== TASK OBJECTIVE ==
Would you output the listing exactly, with every image omitted?

== DATA IN THIS EXERCISE ==
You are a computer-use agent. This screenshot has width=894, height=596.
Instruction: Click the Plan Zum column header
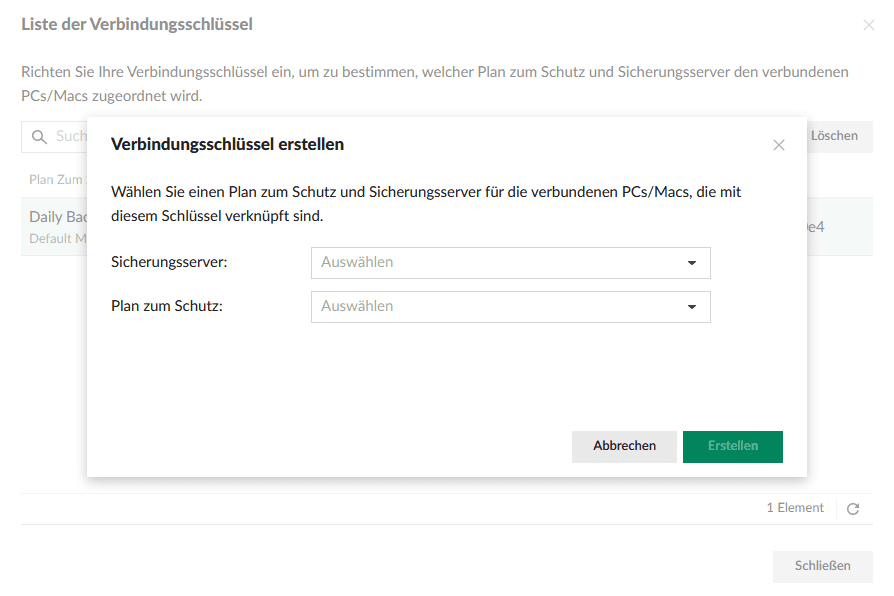pos(55,180)
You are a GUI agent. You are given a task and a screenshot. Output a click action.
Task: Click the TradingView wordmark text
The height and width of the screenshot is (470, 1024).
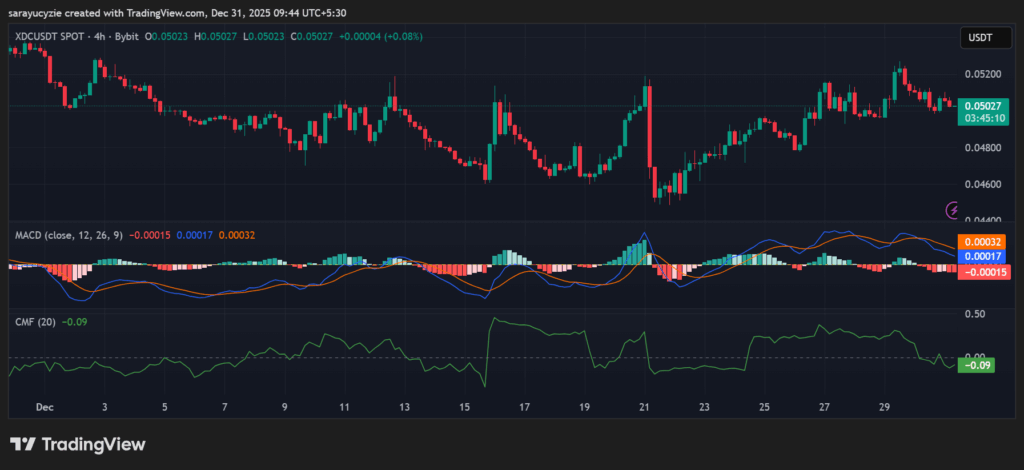coord(95,444)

== OUTPUT ==
You are a computer-use agent. This screenshot has width=894, height=596.
Instruction: Click the Plan Zum column header
pos(55,180)
You are a GUI agent. You are given a task and a screenshot. Output a click action.
Task: Click the TradingView wordmark text
The height and width of the screenshot is (470, 1024).
coord(95,444)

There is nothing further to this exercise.